Overwhelming volume generated by record, pandemic-induced consumer demand in the US and Europe is swamping a system that was already creaking under the weight of high demand, low investment, labour shortages, and regulatory battles.
Southeast Asian, Californian, and UK ports are the main bottlenecks. US and UK ports are registering record imports but are suffering from labour shortage, with the unprecedent results that ports are full of goods, yards and warehouses are also packed with goods, but hardly anyone wants to drive a truck to pick up and deliver those goods, while those who do have to sit waiting in lines, often unpaid. The results of the UK government’s analysis of the shortfall in UK truck drivers that is causing widespread disruption to trade underlined that the phenomenon is mainly caused by British workers leaving the industry rather than foreigners being unable to join. Moreover, it is very difficult to find a new generation of truck drivers as the pandemic shuttered training programs over the last eighteen months.
Moreover, some manufacturers have been forced out of the business by high costs and the lack of affordable transport options, while others are reconsidering their sourcing options.

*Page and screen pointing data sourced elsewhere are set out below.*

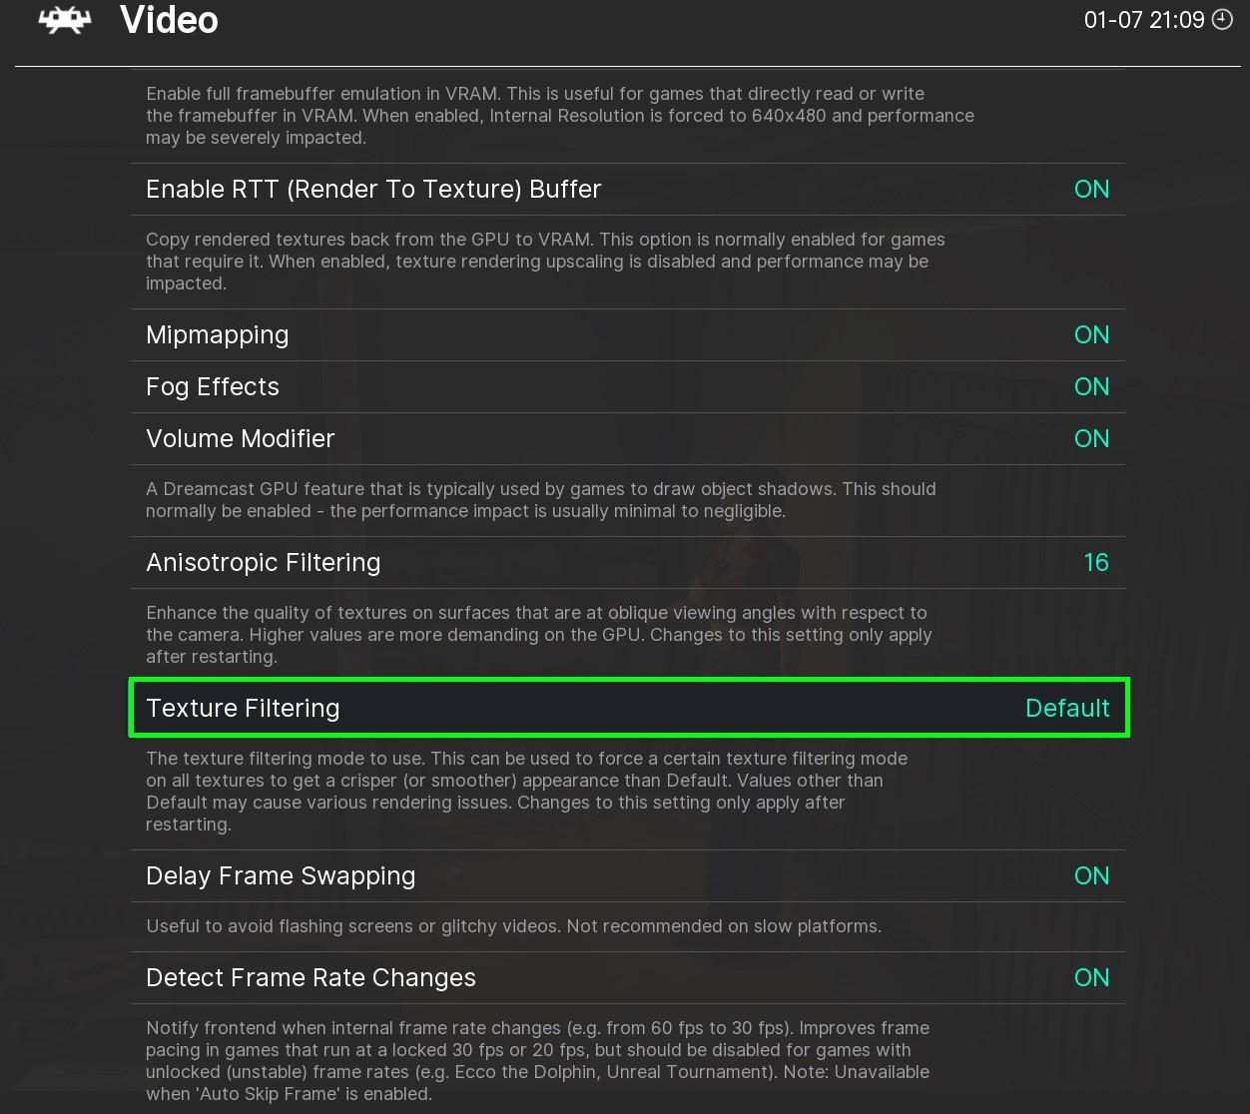Select the Texture Filtering menu entry label
This screenshot has height=1114, width=1250.
[x=243, y=709]
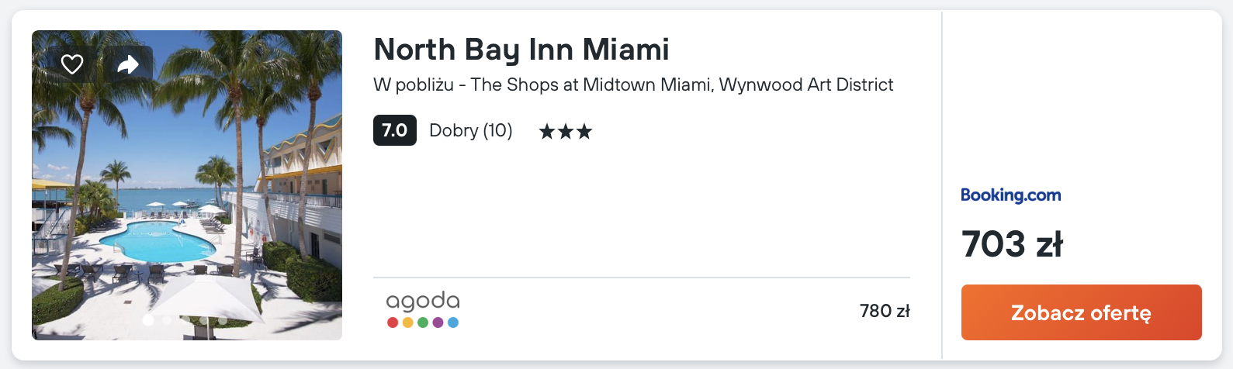1233x369 pixels.
Task: Click the Booking.com logo
Action: click(x=1010, y=195)
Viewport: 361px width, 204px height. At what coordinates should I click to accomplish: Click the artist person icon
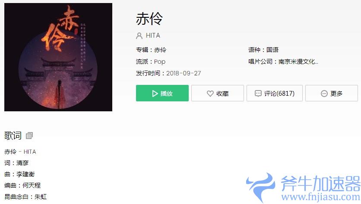coord(139,36)
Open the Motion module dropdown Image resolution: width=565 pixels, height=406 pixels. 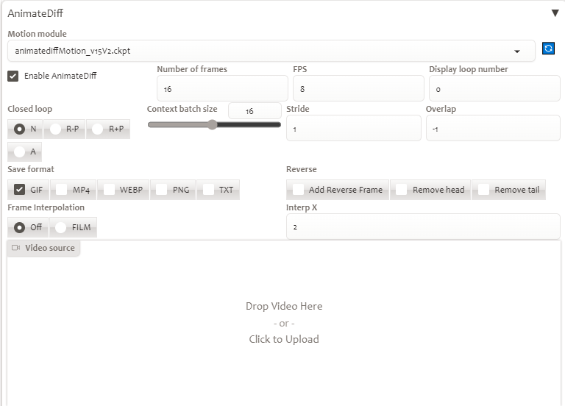click(271, 51)
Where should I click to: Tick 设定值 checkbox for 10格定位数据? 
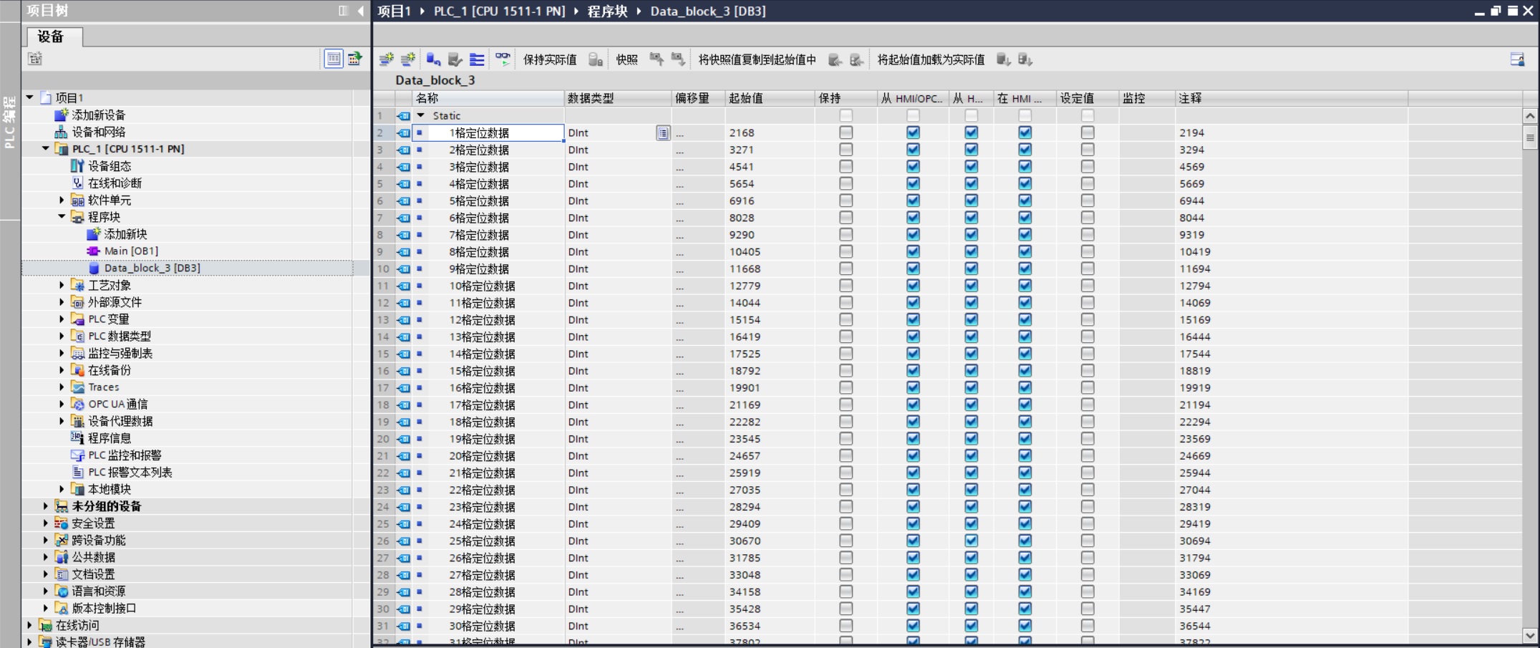[1087, 286]
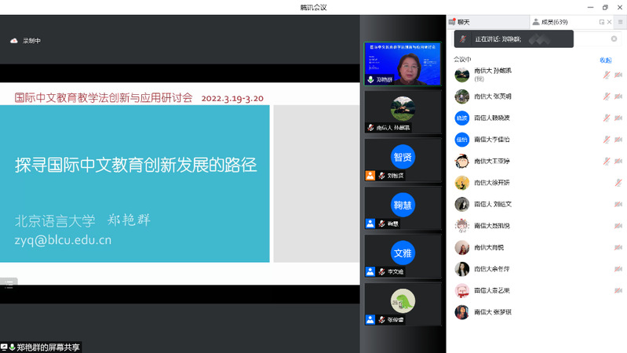This screenshot has width=627, height=353.
Task: Switch to the 聊天 chat tab
Action: pyautogui.click(x=468, y=22)
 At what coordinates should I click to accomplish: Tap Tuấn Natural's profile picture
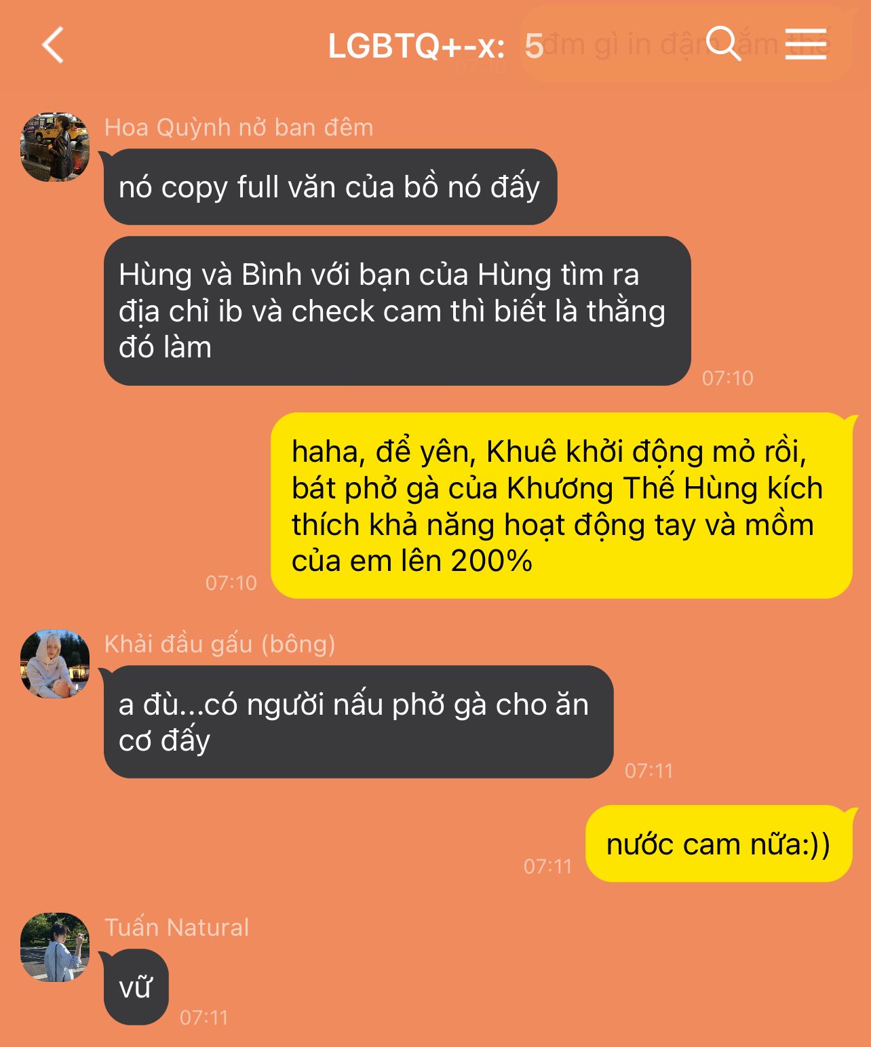(55, 947)
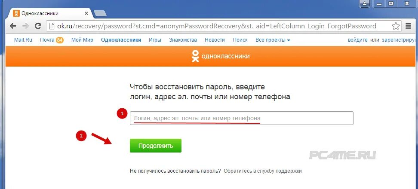418x189 pixels.
Task: Click the green Продолжить button
Action: click(x=156, y=146)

Distributors are facing higher costs and in some cases claiming to revise the import tariffs schemes in order to reduce the price for final customers, like the American association of building materials or Footwear Distributors and Retailers of America did at the beginning of October.
Losers… and winners of this situation
While market losers are clearly manufacturers and consumers, market winners are certainly container shipping lines.
A Deutsche Bank September 2021 forecast argues that container shipping has entered a “super cycle” and ocean carriers will actually rake in more money in 2022 than they will this year due to the fact that the high amount of port congestion and lingering nature of COVID-19 will not be quickly resolved.
In mid-September, Maersk — the container industry’s market leader — claimed it expects 2021 EBITDA of $22 -23 billion. The new midpoint is 137% higher than the February midpoint. Drewry’s analysts underlined that in 2021 the shipping lines profits (approx. USD 150 billion) will be much higher than the total from the past twenty years (approx. USD 109 billion).
Chart: American Shipper based on disclosures by Maersk
Thanks to their record profits shipping lines will be able to increase even more their market power through the new investment capacity for vertical integration (terminal, intermodal) creating risks of product bundling, predatory pricing, or forcing of own services promoting carrier haulage instead of merchant haulage.
The positive aspect is that the sector of container ports and terminals is witnessing increased adoption of innovative technologies to increase the reliability and lower their per unit handling costs through an increase role of digitalisation and automation. Moreover, there is a record in asset investments in new container vessels and equipment. In mid-September 2021, total year-to-date new vessel orders stood at 3.9 million teu, which with more than three months of year remaining, has already surpassed the previous annual record of 3.3m teu set in 2007.
Over the last few months, global value chain disruptions underlined the importance of better forecast predictions and tools to anticipate bottlenecks and enhance supply chain transparency, introduce flexibility and adapt infrastructure and operations accordingly. Anticipating and preparing to face future disruptions through better collaboration among public and private operators are key to improving risk management and resilience building.